Stored data:
┌──

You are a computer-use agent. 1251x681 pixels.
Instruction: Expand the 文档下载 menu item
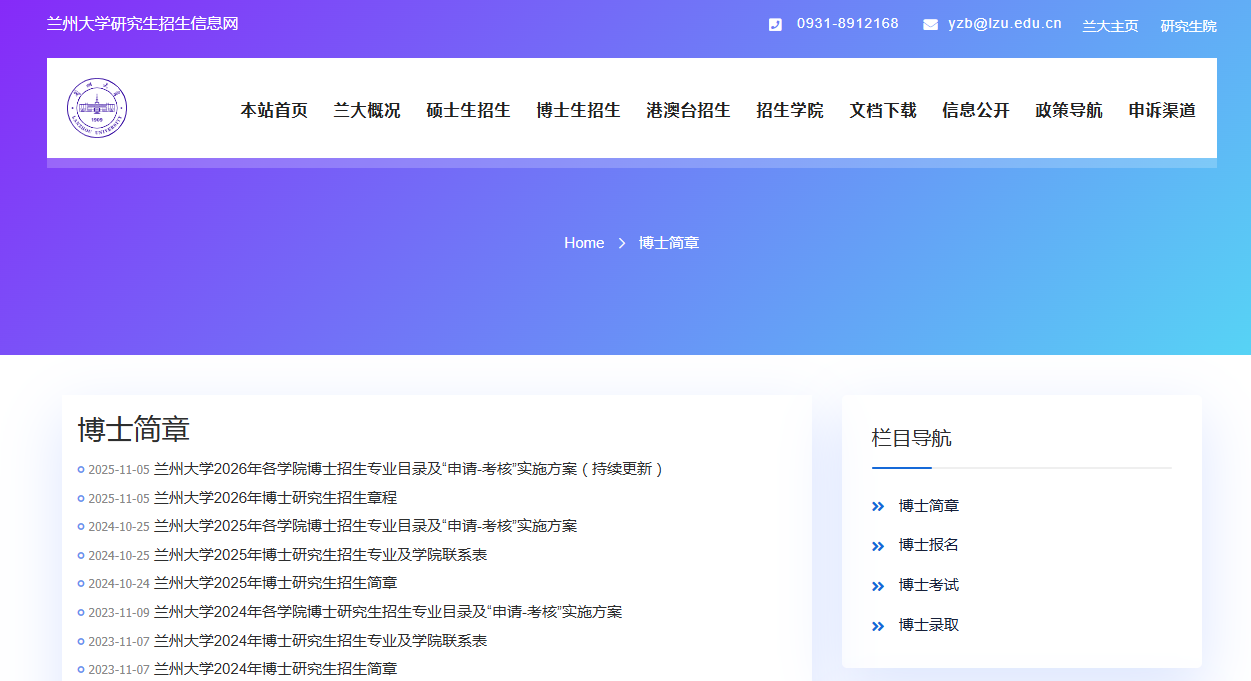(x=883, y=110)

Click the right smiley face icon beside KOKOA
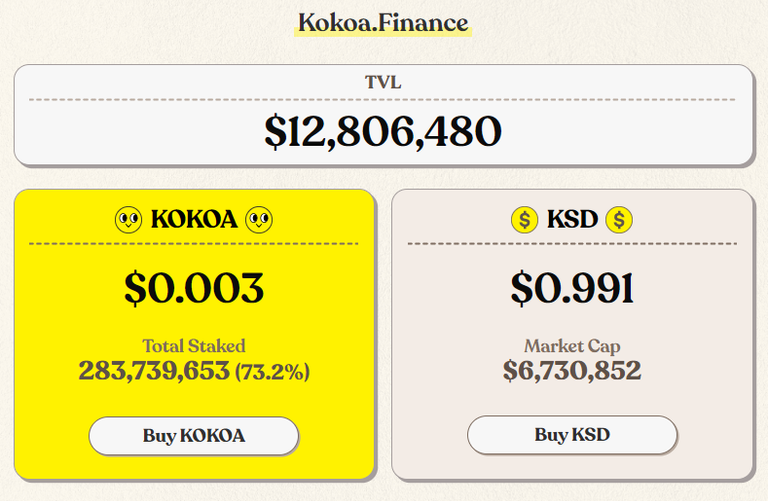tap(259, 219)
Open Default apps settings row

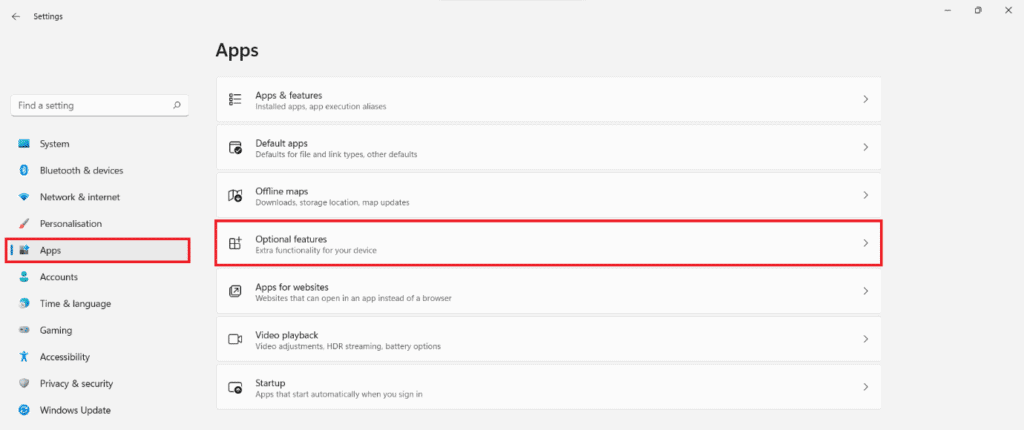(x=549, y=147)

└──

TASK STATEMENT: From the line containing "Click the right smiley face icon beside KOKOA" to the end of the data above, give those lines again verbatim, with both endpoints included and no images.

RESULT OF THE EXERCISE:
Click the right smiley face icon beside KOKOA
tap(259, 219)
Open Default apps settings row

(x=549, y=147)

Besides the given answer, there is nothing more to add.